One who enters Rotovegas seeks the unexpected, risks and perpetual qualities involved with play. The design encourages the same time spent stuck in traffic to be used  towards taking an unpredictable route that plays with the rhythmic properties of speed, where speed is manipulated into categories of start, deceleration, climax, acceleration, collision and restart. Collectively, Rotovegas manifests a fabricated universe which allows for the aggregation of speed typologies with play at the forefront of transitory spatial awareness.

 

Critic's Text

Natalee Tan’s project, Rotovegas: Playground of Flux, stands out because of the glorious yellow images – roads loop, supermarket shelves roll by and streams of water shoot through an atmosphere that conveys the sulphurous, underworld qualities of Rotorua. The images are formed with lines of light architecture and ghost people etched with grace and delicacy in a playground of infrastructure. As John Huizinga, the theorist of play, suggests if “play is based on the manipulation of certain images, on a certain ‘imagination’ of reality (i.e. its conversion into images), then our main concern will be to grasp the value and significance of these images and their ‘imagination’.”1

Tan’s work gives another form of expression to systems of highways, shopping, and exercise venues. Rationality wavers and rules bend as she recasts events; elements of play infiltrate the everyday even as the fabricated world is set apart. Her design is seriously fun and also serious as it reimagines the freedom of the road. The Los Angeles freeway system that gripped Reyner Banham in the early 1970s is recalled and reinvented by Tan’s images as is the flow of snarling vehicles, bristling with speed, oblivious to the lure of motels, found in Saul Steinberg’s drawing Motels and Highway, 1959.
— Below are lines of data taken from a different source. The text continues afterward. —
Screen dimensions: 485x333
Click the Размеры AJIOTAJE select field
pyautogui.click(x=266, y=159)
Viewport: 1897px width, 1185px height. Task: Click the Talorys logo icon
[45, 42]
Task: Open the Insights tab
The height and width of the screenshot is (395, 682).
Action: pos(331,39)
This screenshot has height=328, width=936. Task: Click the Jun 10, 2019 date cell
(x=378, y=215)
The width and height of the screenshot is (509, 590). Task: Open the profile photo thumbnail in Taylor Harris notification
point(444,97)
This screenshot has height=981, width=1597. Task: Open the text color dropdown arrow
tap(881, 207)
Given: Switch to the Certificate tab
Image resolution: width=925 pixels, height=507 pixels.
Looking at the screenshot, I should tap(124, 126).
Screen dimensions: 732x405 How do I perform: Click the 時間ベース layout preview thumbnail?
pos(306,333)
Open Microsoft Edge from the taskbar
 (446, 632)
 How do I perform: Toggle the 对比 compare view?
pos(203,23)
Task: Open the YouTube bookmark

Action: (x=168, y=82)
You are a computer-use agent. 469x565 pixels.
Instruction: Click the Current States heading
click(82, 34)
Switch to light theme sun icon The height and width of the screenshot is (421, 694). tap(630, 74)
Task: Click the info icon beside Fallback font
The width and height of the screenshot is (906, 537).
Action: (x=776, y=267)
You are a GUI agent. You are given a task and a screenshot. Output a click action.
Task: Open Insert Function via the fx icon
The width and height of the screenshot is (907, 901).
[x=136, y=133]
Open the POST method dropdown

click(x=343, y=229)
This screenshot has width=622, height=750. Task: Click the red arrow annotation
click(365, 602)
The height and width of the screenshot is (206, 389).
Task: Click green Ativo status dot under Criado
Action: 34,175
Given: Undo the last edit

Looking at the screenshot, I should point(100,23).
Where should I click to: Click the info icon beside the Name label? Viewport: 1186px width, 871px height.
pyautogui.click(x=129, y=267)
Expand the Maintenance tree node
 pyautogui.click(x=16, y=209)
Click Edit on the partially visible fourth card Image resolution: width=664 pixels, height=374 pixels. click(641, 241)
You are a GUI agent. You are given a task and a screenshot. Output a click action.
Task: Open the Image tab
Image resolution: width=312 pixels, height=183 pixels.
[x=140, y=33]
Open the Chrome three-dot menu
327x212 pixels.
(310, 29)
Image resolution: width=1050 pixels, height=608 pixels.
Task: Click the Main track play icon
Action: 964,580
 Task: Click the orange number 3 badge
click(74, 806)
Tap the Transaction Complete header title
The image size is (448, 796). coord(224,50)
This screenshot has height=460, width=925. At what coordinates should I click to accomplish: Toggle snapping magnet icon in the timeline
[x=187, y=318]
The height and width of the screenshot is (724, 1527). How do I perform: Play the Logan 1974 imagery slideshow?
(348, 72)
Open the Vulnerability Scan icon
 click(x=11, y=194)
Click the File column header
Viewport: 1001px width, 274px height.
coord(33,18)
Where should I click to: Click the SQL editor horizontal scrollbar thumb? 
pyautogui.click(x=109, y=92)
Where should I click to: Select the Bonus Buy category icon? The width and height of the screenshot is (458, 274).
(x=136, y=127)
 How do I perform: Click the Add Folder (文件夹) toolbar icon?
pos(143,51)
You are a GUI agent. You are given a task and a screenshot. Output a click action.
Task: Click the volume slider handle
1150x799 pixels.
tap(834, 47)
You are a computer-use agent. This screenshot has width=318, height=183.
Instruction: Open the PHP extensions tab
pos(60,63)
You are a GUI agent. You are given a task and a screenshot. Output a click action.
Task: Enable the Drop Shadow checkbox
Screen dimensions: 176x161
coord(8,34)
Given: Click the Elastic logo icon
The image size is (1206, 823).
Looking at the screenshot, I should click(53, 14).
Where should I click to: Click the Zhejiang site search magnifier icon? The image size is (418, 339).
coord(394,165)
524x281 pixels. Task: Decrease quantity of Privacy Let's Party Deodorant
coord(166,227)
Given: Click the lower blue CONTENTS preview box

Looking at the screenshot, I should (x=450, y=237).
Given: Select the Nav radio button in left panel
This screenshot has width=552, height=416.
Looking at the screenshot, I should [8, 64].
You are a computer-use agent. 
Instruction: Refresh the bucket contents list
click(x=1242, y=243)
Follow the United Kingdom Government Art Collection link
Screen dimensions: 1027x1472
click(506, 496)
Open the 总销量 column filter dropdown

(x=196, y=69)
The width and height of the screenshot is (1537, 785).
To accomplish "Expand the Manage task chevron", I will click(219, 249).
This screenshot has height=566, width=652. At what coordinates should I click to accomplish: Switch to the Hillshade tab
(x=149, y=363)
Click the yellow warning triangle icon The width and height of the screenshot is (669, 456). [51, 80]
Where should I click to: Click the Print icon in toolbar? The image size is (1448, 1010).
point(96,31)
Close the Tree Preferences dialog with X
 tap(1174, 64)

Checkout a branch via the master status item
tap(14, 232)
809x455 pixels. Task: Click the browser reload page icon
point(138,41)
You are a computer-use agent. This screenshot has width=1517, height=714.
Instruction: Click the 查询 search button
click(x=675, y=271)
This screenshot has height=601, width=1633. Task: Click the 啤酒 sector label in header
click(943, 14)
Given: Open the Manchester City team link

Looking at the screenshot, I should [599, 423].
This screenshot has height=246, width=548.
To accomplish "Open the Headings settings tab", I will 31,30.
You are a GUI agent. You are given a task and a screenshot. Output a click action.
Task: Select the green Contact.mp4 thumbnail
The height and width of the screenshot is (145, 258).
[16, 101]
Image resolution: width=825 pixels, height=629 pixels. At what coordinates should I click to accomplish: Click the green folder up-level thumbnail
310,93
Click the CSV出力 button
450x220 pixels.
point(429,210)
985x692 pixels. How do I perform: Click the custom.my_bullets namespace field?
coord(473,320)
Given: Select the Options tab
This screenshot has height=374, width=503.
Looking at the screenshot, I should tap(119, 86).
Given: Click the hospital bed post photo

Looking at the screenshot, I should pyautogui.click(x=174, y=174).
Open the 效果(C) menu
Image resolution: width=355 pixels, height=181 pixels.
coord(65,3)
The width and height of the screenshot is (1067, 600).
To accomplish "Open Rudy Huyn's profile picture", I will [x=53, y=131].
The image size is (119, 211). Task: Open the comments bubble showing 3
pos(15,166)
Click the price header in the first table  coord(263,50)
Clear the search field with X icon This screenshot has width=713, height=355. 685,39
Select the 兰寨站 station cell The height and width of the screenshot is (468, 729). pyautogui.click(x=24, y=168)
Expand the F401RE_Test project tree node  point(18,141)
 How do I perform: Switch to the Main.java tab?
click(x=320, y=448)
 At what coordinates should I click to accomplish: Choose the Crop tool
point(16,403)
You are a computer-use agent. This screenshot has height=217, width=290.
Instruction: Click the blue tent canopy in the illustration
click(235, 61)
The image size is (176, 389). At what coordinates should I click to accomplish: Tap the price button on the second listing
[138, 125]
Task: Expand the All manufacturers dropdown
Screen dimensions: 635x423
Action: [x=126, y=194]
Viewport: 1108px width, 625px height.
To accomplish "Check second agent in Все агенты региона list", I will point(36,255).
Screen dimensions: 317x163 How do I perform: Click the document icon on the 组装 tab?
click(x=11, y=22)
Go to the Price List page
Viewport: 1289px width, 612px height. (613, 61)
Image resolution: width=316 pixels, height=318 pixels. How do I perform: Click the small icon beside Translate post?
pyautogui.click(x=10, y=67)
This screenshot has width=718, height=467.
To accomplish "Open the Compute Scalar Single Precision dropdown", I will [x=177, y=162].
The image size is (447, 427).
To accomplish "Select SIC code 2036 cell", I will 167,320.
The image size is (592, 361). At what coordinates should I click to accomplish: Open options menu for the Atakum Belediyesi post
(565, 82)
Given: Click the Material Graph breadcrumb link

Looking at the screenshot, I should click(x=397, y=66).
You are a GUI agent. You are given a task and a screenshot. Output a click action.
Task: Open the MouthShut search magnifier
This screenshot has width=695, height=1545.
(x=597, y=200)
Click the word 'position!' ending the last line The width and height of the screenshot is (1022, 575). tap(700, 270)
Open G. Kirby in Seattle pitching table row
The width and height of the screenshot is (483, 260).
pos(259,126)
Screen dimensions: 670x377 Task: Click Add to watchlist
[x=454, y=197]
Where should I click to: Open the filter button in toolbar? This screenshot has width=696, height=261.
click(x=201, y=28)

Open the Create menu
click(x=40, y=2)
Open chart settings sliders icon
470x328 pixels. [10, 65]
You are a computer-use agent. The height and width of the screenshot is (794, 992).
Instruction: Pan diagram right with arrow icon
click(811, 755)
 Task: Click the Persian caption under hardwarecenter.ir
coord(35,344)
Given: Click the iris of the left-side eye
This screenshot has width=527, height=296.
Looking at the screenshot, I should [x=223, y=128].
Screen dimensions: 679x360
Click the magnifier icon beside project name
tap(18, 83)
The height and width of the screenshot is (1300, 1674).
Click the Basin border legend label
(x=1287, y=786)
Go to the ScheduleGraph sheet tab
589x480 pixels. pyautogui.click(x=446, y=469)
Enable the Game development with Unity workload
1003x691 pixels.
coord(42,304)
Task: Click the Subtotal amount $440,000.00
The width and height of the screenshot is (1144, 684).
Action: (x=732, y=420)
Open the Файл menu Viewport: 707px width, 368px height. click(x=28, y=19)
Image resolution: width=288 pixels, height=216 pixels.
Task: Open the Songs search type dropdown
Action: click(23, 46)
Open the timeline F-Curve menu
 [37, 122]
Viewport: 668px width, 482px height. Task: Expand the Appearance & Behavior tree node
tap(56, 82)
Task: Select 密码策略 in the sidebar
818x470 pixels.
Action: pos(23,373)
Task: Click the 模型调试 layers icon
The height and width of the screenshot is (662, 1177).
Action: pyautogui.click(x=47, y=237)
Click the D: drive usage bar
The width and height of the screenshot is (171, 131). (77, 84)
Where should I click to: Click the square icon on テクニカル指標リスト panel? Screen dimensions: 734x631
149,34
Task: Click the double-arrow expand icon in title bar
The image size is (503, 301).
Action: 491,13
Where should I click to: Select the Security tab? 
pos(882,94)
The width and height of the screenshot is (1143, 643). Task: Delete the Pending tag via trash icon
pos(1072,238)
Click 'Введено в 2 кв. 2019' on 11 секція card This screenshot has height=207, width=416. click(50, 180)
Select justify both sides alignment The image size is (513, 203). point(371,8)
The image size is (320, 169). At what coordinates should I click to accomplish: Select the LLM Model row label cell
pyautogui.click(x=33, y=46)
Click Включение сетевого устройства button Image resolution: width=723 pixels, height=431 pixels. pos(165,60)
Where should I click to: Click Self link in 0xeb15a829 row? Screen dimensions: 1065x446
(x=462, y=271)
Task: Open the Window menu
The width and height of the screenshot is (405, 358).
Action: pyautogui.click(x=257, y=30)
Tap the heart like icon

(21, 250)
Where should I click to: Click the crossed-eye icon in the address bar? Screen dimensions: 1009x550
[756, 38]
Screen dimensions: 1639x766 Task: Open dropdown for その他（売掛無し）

Unlike the twentieth century proponents of play there is something detached or disinterested in the small figures that swim, dive, rollerblade, cycle and drive in the yellow glow. The unneeded loop of a road that turns, momentarily, into a Ferris wheel, is an embellishment to be retained only as a memory, a refrain. The figures occupy a world architecturally fashioned as temporary with open structures and repetitive forms; an enchanted temporary zone for collective play. As Jane Bennett suggests; “To be enchanted is to be struck and shaken by the extraordinary that lives amid the familiar and the everyday.”2 And as Huizinga points out: “Play has a tendency to be beautiful.”3

— Associate Professor Sarah Treadwell, supervisor

  1. Johan Huizinga, Homo Ludens: A Study of the Play Element in Culture, (Boston: Beacon Press,1990),4. http://art.yale.edu/file_colum...
  2. Jane Bennett, The Enchantment of Modern Light:Attachments, Crossings, and Ethics, (New Jersey: Princeton University Press, 2001), 4.
  3. Johan Huizinga, Homo Ludens: A Study of the Play Element in Culture, (Boston: Beacon Press,1990),10.